Update the lines from the one containing "The height and width of the screenshot is (1037, 1148)." down to the end of the records, replacing "screenshot" with "image" and leaving everything else unchanged. Leave the pictures out of your answer.

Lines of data
◇ ◇ ◇
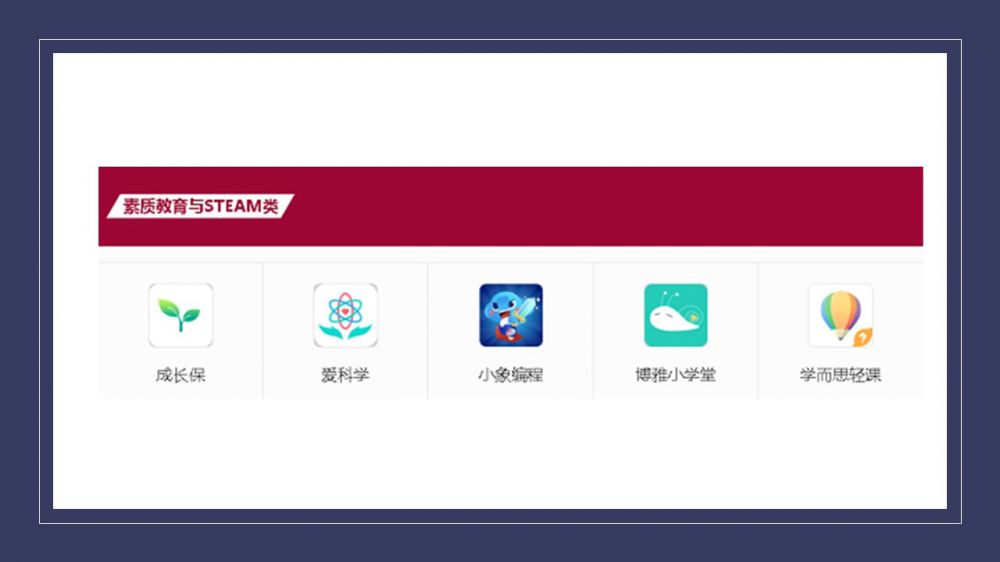
Task: Click the blank white area below app cards
Action: coord(500,454)
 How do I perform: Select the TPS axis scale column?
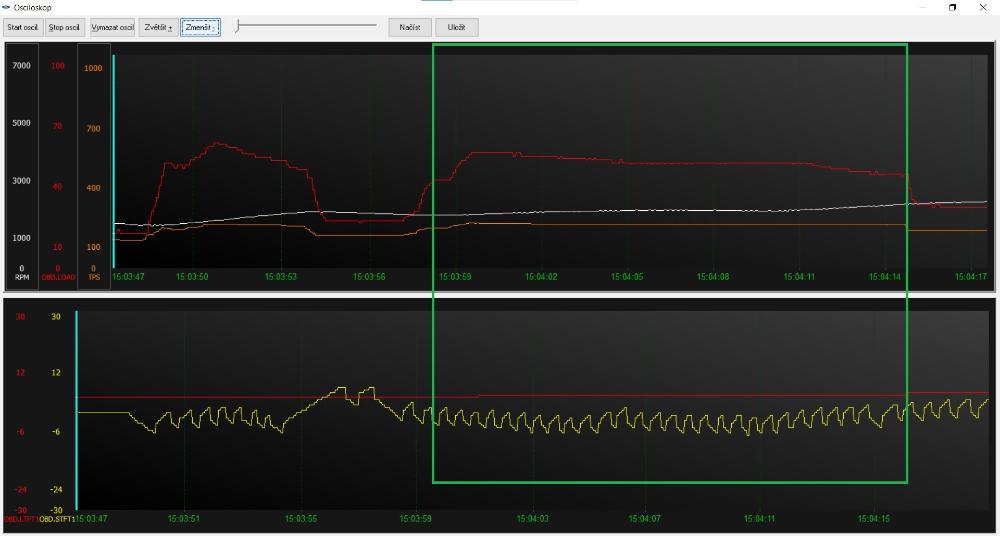pos(94,165)
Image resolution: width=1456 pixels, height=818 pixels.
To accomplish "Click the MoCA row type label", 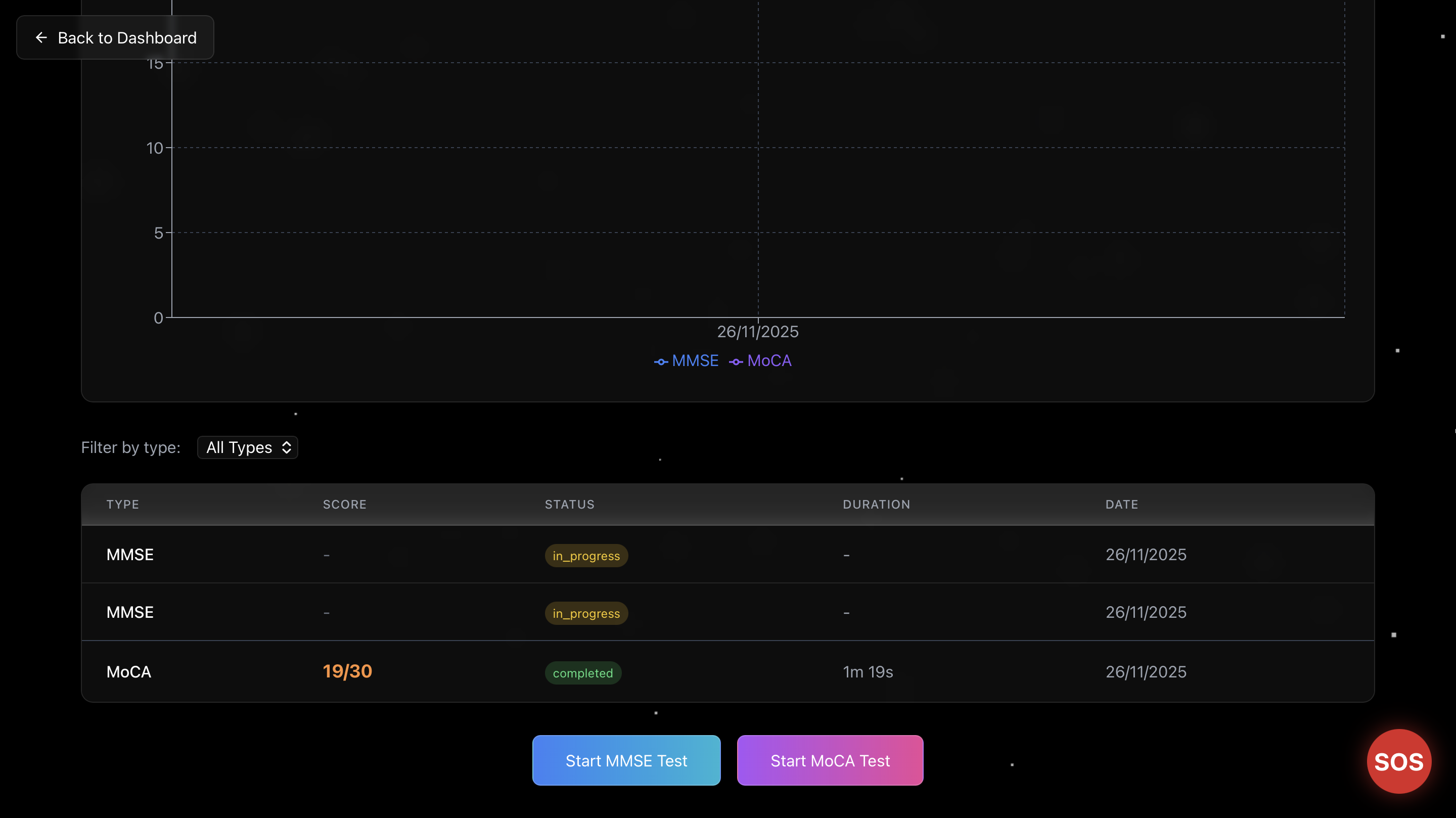I will (129, 671).
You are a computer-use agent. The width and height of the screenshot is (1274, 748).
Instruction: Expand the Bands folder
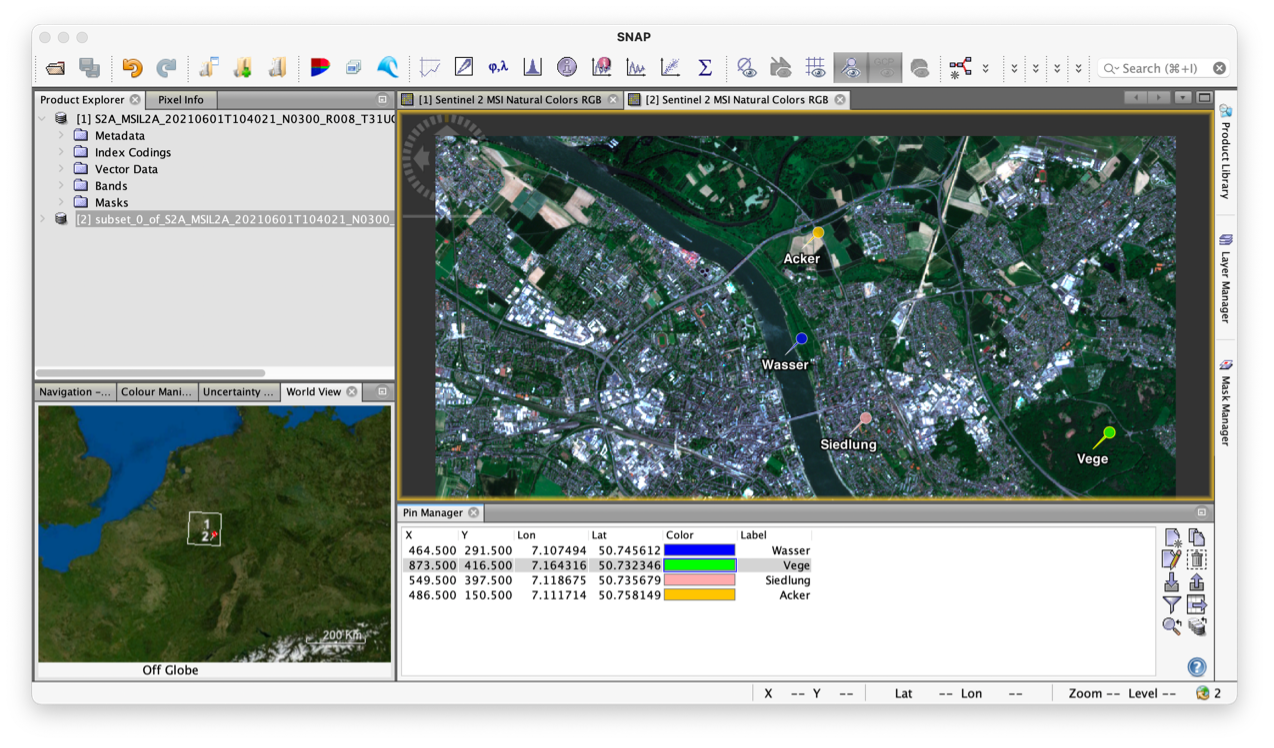62,185
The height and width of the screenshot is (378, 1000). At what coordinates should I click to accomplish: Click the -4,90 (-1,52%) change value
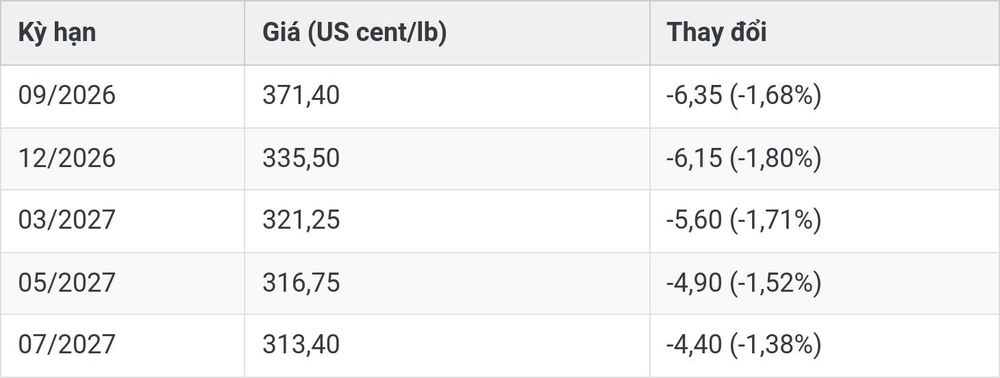[x=744, y=283]
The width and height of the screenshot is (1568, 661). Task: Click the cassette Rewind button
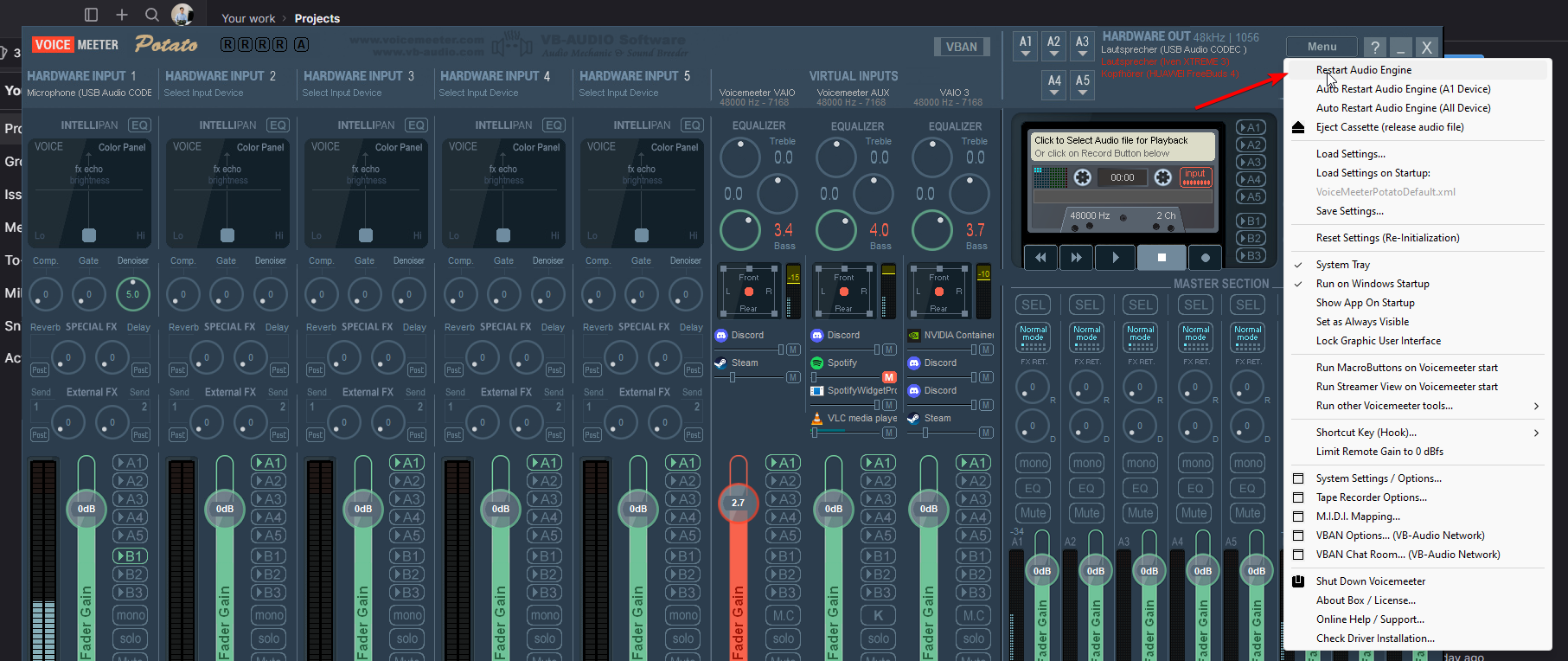click(x=1041, y=257)
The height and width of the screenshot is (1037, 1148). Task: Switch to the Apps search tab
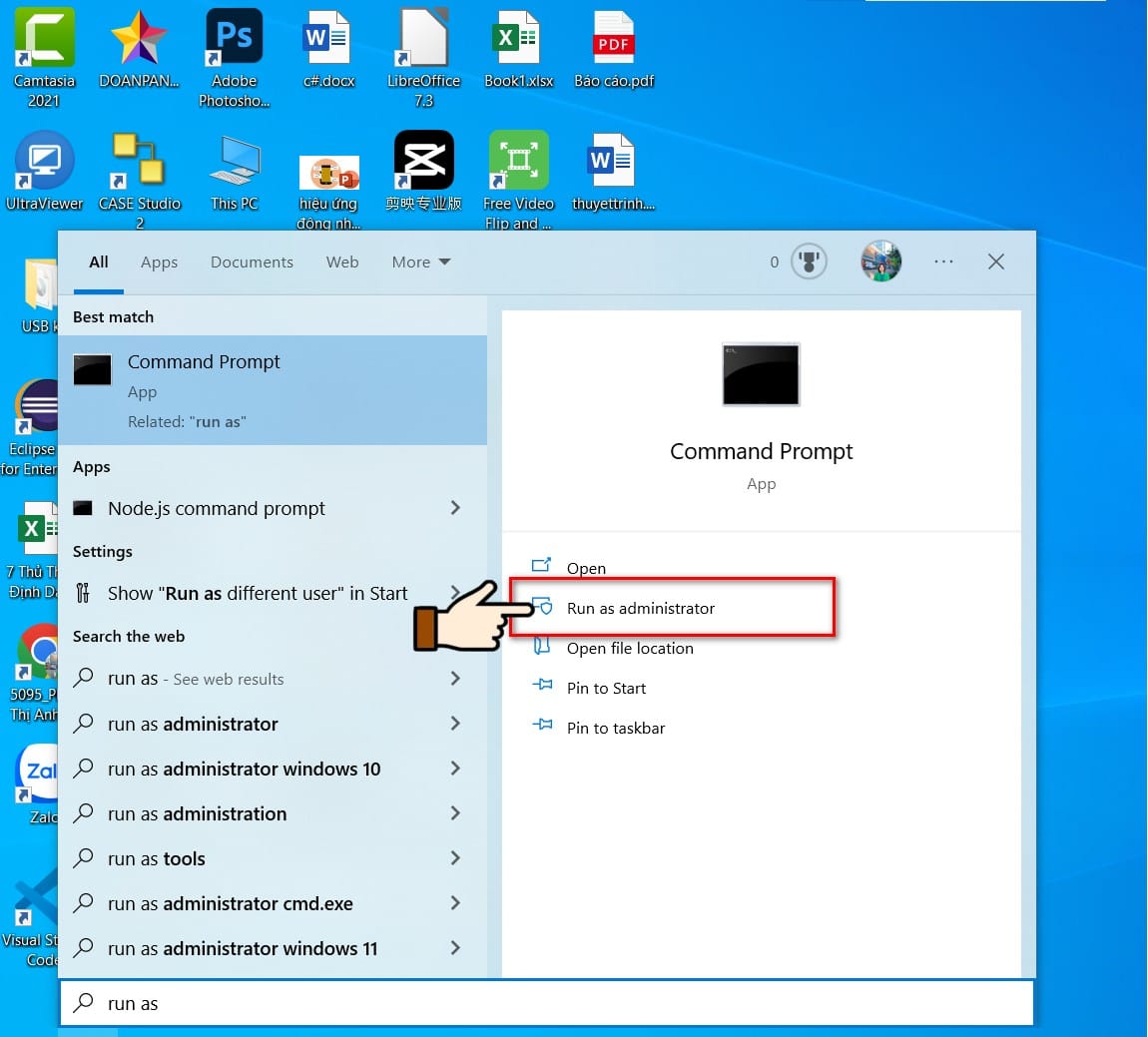159,261
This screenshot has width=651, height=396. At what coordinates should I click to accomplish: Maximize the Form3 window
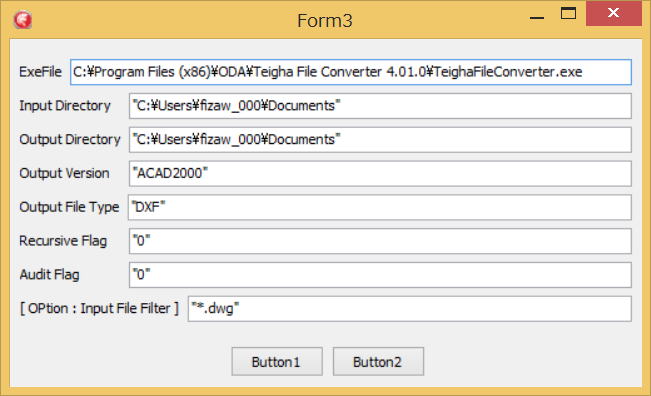(568, 13)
◇ ◇ ◇
** Result **
The height and width of the image is (1037, 1148). Task: Switch to the Apps search tab
159,261
This image has width=651, height=396. At what coordinates should I click to accomplish: Maximize the Form3 window
(568, 13)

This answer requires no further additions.